— START OF Supplied text —

If you are the purchaser, in addition to the factors above, you may be having trouble accessing funds to complete the sales transaction and an earn out will enable you to stagger payment of the purchase price.

An earn out is probably not worth pursuing where the buyer intends to transform the business after the sale, for example by merging its activities into their existing business. This is because in such cases the target business’s performance can be difficult to measure.

Either a buyer or a seller may benefit from an earn out. From the seller’s point of view, an earn out can help resolve any dispute about the business’s true value, and enable the seller to claim the full value of the company when it performs as they expected post-sale. In addition, if the buyer has existing activities or customers that will add value to the business being sold, an earn out will enable the seller to claim the value added to the sold business as a result.

An earn out can be worthwhile for a buyer where it enables them to put a true value on a company and not over-pay for it on completion. By staggering the payments over time, this can also help the buyer’s cash-flow, and they can use the company’s post-sale profits to fund payments of the earn out amount. If the seller stays on in the business for a period after the sale, an earn out can help the buyer ensure that they work hard during that period to maximise the company’s profits.

When deciding whether an earn out is worth pursuing, you need to consider certain disadvantages, for example:

  • The potential for post-sale disputes.
  • The fact that the seller may continue to work in the business post-sale and restrict the buyer’s ability to control the business’s operations.
  • The fact that an earn out introduces a degree of uncertainty around how much will be paid for the business, and that the profitability of a business may be affected by external factors post-sale that have nothing to do with its intrinsic value.
  • Drafting and negotiating earn out conditions can be costly and time-consuming.
  • Monitoring post-sale performance can equally be time-consuming and a distraction from the business at hand.
  • There may be tax disadvantages to buyer or seller by using an earn out.

Key elements of an earn out agreement

How an earn out is structured can be very flexible, and there are no hard and fast rules. The main elements include how any future pay-outs will be calculated, and whether the seller or their team will stay on working in the business post sale.

Here are some typical components of an earn out agreement:

  • How long the earn out period will last.
  • How the company’s performance will be measured and the earn out calculated.
  • How disputes will be resolved.
  • Whether the seller will continue to be involved in the company post sale.
  • Whether the company and the buyer will be limited in terms of the things they are able to do post-sale that might affect the earn out amount.

Type of agreement

The terms and conditions that relate to the sale of a business are usually contained in a document called a share purchase agreement (where the sale is of a company limited by shares). The specific terms of the earn out will normally not be in the body of the SPA but in a schedule or annex to the agreement so that they can be drafted and negotiated separately, and are easily accessible since they will need to be referenced after completion has taken place.

— END OF Supplied text —

» **Short task**:
Echo the earn-out text from "When deciding whether" to "costly and time-consuming.", word for word. The data after this text is separate material.

— START OF Information supplied —

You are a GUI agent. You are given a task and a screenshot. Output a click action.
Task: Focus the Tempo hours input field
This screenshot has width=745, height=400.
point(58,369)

— END OF Information supplied —

» **Solution to this task**:
When deciding whether an earn out is worth pursuing, you need to consider certain disadvantages, for example:

  • The potential for post-sale disputes.
  • The fact that the seller may continue to work in the business post-sale and restrict the buyer’s ability to control the business’s operations.
  • The fact that an earn out introduces a degree of uncertainty around how much will be paid for the business, and that the profitability of a business may be affected by external factors post-sale that have nothing to do with its intrinsic value.
  • Drafting and negotiating earn out conditions can be costly and time-consuming.